Max\, f(x)\ or\ Min\ f(x)
s.t.:\quad Ax<=b+(1-\beta)*t
Where t means we allow not to satisfy the constraint, exceeding the bound b at most in t.
FCLP.classicObjective solves the problem trying to assure a minimum (maximum) value z_0
of the objective function (f(x)>=z_0 in maximization problems, f(x)<=z_0 in minimization
problems).
FCLP.fuzzyObjective solves the problem trying to assure a minimum (maximum) value
z_0 of the objective function with tolerance t_0 (f(x)>=z_0-(1-\beta)t_0 in maximization
problems, f(x)<=z_0+(1-\beta)t_0 in minimization problems).
FCLP.fuzzyUndefinedObjective solves the problem trying to assure a minimum (maximum)
value of the objective function with tolerance but the user doesn't fix the bound nor the
tolerance. The function estimate a bound and a tolerance and call FCLP.fuzzyObjective
using them.
FCLP.fuzzyUndefinedNormObjective solves the problem trying to assure a minimum (maximum)

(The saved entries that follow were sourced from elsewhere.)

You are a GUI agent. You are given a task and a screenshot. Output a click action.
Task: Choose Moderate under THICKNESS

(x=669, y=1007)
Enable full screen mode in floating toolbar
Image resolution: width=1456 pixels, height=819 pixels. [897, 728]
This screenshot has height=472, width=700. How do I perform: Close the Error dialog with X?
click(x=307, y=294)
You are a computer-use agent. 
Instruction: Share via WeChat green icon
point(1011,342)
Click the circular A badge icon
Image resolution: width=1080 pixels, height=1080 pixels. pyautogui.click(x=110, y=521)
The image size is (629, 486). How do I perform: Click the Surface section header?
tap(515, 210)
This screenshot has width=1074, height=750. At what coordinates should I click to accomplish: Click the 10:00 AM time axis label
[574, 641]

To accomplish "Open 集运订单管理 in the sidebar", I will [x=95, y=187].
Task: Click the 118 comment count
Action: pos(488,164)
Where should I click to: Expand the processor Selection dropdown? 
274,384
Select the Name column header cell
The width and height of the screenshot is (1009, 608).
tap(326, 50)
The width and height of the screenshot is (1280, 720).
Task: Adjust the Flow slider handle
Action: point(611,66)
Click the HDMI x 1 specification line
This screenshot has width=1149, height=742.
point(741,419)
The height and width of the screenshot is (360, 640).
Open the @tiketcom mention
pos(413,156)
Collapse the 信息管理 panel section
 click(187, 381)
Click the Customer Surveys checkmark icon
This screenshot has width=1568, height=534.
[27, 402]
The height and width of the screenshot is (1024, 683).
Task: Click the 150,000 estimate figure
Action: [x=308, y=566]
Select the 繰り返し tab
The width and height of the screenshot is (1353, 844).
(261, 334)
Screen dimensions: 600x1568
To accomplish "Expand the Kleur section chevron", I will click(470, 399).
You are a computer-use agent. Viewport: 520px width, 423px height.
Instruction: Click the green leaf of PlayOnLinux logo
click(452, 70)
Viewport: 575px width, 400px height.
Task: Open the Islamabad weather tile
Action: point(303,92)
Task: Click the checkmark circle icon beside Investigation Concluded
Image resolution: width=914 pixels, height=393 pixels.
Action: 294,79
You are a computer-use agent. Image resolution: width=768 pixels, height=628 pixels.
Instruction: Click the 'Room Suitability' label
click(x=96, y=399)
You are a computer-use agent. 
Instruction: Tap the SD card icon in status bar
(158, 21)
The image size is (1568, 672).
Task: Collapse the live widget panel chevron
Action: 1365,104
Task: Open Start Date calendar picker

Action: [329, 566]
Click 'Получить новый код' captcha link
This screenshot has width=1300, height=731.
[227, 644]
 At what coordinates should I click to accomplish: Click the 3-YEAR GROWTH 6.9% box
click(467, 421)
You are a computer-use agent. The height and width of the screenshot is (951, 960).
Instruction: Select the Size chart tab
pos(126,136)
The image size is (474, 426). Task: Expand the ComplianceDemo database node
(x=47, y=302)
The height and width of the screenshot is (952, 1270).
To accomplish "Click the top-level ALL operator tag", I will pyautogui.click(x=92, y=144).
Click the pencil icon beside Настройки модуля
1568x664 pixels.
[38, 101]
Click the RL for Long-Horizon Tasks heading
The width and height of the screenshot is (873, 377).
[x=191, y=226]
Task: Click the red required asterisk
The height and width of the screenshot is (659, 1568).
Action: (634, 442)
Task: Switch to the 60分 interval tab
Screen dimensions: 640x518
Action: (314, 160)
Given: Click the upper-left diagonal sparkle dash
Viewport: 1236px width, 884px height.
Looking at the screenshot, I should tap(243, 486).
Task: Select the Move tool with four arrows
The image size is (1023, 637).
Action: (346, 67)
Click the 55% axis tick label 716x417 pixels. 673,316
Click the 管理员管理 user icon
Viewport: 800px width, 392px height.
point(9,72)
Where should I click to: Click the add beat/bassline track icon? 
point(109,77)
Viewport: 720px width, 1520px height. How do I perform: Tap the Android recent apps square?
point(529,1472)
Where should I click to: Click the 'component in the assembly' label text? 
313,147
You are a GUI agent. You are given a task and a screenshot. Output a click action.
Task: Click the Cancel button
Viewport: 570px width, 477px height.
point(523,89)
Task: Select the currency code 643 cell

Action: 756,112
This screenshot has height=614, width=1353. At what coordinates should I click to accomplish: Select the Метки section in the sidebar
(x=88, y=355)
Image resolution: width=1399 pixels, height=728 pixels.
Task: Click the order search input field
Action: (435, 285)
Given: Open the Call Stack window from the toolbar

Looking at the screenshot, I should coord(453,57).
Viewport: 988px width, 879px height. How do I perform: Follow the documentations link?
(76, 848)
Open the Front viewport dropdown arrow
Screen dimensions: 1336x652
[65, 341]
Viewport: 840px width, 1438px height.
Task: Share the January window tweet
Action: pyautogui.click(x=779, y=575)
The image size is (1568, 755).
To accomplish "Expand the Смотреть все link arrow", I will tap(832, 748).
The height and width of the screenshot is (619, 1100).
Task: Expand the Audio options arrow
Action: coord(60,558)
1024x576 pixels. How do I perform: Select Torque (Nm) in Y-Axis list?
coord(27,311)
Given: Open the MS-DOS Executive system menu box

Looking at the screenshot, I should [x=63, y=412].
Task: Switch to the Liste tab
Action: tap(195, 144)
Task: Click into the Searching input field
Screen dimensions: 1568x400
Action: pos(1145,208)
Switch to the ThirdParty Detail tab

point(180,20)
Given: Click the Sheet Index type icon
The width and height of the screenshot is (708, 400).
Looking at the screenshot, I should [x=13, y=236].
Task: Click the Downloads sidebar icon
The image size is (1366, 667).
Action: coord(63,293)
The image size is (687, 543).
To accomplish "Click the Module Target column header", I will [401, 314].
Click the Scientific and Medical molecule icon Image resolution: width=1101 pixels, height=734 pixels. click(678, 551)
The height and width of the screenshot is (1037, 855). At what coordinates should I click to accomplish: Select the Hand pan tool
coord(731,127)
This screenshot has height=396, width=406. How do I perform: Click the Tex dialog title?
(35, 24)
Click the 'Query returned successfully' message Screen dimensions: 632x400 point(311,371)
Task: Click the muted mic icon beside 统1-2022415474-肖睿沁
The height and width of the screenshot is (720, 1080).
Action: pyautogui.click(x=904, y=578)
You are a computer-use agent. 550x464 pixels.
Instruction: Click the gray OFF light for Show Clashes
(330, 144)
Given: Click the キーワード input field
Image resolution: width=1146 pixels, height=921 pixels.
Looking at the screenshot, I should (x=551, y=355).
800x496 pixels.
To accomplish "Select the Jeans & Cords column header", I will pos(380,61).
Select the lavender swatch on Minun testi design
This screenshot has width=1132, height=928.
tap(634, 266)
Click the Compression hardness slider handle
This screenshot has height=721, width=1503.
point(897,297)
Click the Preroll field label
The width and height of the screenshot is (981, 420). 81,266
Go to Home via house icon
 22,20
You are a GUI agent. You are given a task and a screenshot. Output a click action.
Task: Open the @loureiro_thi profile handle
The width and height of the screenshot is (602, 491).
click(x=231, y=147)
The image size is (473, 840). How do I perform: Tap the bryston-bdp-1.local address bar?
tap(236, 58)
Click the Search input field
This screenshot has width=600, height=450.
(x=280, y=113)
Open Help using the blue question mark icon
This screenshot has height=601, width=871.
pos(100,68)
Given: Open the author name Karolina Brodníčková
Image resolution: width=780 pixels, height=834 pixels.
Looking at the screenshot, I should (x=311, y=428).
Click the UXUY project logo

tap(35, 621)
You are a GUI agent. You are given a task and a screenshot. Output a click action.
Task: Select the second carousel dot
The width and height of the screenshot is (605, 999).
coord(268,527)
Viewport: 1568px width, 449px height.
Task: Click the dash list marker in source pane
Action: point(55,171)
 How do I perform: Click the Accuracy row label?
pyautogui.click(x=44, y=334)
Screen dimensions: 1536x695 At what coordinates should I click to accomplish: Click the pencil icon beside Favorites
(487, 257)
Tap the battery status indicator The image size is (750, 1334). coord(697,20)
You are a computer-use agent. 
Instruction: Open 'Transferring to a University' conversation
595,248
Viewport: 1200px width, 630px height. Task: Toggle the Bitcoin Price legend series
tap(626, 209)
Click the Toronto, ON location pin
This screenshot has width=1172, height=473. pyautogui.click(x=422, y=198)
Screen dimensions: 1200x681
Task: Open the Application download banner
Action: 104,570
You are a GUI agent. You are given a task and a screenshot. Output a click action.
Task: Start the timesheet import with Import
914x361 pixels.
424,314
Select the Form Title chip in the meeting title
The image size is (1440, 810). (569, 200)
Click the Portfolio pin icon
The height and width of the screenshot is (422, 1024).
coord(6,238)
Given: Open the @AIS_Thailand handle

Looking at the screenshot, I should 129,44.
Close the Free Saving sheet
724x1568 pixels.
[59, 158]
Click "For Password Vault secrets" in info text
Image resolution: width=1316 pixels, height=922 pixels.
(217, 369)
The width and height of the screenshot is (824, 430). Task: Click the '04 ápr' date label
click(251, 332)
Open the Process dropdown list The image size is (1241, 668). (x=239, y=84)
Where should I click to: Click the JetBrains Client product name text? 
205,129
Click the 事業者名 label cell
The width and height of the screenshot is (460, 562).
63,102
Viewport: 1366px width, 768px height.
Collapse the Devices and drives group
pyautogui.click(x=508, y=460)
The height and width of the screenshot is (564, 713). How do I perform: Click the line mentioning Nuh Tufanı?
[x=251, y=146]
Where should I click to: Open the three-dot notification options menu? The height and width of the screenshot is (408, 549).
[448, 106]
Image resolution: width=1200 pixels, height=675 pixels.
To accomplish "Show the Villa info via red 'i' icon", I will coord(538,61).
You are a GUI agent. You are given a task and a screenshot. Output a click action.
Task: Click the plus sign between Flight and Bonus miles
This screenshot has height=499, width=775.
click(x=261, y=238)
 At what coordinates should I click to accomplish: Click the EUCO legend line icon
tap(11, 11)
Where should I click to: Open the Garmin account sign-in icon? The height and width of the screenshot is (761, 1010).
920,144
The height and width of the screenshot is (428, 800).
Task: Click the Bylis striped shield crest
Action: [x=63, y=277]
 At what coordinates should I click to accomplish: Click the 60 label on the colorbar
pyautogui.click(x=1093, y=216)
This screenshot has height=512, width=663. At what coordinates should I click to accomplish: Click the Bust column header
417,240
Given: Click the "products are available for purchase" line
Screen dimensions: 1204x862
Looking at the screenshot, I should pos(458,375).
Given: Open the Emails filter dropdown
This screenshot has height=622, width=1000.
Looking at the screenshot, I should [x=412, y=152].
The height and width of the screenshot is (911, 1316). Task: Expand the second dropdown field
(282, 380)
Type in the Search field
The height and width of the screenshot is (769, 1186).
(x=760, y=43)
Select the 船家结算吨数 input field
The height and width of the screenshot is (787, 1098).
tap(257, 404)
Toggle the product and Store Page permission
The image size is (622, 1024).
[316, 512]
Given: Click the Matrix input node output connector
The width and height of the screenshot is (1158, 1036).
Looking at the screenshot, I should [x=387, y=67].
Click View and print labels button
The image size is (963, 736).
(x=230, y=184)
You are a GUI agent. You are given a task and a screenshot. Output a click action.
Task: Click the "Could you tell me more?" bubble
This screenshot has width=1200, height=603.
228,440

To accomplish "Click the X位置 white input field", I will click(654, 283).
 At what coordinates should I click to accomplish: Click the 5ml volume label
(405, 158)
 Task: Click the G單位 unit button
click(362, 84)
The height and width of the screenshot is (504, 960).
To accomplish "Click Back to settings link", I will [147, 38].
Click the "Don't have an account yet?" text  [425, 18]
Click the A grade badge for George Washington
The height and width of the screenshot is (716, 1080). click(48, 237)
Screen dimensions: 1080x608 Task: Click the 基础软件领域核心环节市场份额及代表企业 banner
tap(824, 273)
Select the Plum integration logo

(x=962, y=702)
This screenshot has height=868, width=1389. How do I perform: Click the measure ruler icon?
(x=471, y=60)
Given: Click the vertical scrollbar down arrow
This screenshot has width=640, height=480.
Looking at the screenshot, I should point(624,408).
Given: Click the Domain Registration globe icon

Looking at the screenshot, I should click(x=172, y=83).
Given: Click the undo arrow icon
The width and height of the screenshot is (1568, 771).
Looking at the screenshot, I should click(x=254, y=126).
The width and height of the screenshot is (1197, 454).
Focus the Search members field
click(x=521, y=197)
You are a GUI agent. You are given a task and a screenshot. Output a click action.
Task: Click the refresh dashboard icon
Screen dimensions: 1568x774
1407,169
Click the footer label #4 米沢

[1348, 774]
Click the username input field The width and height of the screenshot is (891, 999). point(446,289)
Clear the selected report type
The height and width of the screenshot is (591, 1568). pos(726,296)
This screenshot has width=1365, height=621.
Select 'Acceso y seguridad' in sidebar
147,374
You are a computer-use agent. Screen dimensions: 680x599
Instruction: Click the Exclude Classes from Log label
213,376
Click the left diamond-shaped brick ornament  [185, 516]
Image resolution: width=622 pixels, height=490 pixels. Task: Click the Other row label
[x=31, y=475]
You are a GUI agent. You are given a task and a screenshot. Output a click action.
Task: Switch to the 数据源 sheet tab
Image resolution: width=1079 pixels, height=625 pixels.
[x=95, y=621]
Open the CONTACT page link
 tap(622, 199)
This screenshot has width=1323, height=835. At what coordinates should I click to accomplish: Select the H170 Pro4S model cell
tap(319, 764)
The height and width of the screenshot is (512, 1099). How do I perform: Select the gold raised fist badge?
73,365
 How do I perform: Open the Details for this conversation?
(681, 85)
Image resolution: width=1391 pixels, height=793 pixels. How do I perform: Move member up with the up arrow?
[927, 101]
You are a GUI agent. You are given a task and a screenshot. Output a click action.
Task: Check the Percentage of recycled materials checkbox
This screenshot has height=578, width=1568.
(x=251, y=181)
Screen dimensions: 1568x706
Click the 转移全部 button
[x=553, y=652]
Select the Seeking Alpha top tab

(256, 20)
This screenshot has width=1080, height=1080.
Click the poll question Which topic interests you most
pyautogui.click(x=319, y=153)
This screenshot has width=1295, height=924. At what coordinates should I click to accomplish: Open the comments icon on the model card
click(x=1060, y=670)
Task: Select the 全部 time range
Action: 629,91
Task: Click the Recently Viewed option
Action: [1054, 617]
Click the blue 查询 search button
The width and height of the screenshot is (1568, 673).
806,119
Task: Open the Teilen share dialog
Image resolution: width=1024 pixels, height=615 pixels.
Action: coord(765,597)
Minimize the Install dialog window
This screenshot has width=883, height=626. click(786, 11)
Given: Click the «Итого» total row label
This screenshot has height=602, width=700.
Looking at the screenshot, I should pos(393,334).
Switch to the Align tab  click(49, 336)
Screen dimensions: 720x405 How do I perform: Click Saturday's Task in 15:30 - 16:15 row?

value of the objective function with tolerance but the user doesn't fix the bound nor the
tolerance. The function normalize the objective, estimate a bound and a tolerance and call
FCLP.fuzzyObjective using them.
Usage
FCLP.classicObjective(
objective,
A,
dir,
b,
t,
z0 = 0,
maximum = TRUE,
verbose = TRUE
)
FCLP.fuzzyObjective(
objective,
A,
dir,
b,
t,
z0 = 0,
t0 = 0,
maximum = TRUE,
verbose = TRUE
)
FCLP.fuzzyUndefinedObjective(
objective,
A,
dir,
b,
t,
maximum = TRUE,
verbose = TRUE
)
FCLP.fuzzyUndefinedNormObjective(
objective,
A,
dir,
b,
t,
maximum = TRUE,
verbose = TRUE
)
Arguments
objective
A vector (c_1, c_2, \ldots, c_n) with the objective function coefficients f(x)=c_1 x_1+\ldots+c_n x_n.
A
Technological matrix of Real Numbers.
dir
Vector of strings with the direction of the inequalities, of the same length as b and t. Each element
of the vector must be one of "=", ">=", "<=", "<" or ">".
b
Vector with the right hand side of the constraints.
t
Vector with the tolerance of each constraint.
z0
The minimum (maximum in a minimization problem) value of the objective function to reach. Only
used in FCLP.classicObjective and FCLP.fuzzyObjective.
maximum
TRUE to maximize the objective function, FALSE to minimize the objective function.
verbose
TRUE to show aditional screen info, FALSE to hide aditional screen info.
t0
The tolerance value to the minimum (or maximum) bound for the objective function. Only
used in FCLP.fuzzyObjective.
Value
FCLP.classicObjective returns a solution reaching the given minimum (maximum)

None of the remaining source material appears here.